Brief —
The lines to repeat are those below from the one containing "How do I perform: Switch" down to the one containing "Task: Click the", both included; reproduce them exactly and nothing else.

Data under study —
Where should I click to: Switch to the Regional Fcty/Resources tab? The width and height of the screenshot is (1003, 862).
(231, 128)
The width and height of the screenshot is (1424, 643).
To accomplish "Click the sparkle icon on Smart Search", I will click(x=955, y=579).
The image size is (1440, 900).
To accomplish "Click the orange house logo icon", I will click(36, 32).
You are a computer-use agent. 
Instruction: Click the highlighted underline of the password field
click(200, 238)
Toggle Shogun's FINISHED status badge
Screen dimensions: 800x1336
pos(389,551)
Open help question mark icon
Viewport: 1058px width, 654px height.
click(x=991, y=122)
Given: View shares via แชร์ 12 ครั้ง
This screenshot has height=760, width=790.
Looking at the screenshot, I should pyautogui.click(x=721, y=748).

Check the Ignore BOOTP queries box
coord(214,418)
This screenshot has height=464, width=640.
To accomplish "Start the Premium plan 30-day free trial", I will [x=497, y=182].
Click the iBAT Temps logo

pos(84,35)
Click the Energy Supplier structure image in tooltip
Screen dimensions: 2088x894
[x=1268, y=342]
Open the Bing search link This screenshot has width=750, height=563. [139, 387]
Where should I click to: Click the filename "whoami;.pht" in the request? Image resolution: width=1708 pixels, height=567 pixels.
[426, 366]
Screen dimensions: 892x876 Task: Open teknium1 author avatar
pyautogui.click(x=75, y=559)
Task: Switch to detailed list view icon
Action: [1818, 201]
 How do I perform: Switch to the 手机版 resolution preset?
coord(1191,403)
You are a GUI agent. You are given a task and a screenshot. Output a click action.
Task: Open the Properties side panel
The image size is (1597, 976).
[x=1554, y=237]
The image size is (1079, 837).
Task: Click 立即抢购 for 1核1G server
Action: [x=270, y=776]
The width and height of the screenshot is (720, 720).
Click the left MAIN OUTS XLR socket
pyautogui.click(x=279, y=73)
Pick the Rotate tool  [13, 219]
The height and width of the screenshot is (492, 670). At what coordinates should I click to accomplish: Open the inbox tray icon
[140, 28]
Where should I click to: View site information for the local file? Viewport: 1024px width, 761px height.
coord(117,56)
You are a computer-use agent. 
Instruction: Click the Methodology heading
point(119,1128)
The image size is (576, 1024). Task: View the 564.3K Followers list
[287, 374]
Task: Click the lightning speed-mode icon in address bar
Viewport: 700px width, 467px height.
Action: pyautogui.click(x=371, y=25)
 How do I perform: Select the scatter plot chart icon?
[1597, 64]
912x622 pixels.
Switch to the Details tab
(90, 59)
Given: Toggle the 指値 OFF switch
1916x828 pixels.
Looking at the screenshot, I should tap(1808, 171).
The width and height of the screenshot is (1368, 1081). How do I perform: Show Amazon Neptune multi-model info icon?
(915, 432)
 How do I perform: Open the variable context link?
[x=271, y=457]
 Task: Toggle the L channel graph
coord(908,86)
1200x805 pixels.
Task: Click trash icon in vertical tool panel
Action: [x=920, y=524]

Answer box —
 How do I perform: Switch to the 手机版 resolution preset?
coord(1191,403)
You are a GUI agent. You are given a task and a screenshot. Output a click action.
Task: Open the Properties side panel
The image size is (1597, 976).
[x=1554, y=237]
The image size is (1079, 837).
Task: Click 立即抢购 for 1核1G server
Action: [x=270, y=776]
The width and height of the screenshot is (720, 720).
Click the left MAIN OUTS XLR socket
pyautogui.click(x=279, y=73)
Pick the Rotate tool  [13, 219]
The height and width of the screenshot is (492, 670). At what coordinates should I click to accomplish: Open the inbox tray icon
[140, 28]
Where should I click to: View site information for the local file? Viewport: 1024px width, 761px height.
coord(117,56)
You are a computer-use agent. 
Instruction: Click the Methodology heading
point(119,1128)
The image size is (576, 1024). Task: View the 564.3K Followers list
[287, 374]
Task: Click the lightning speed-mode icon in address bar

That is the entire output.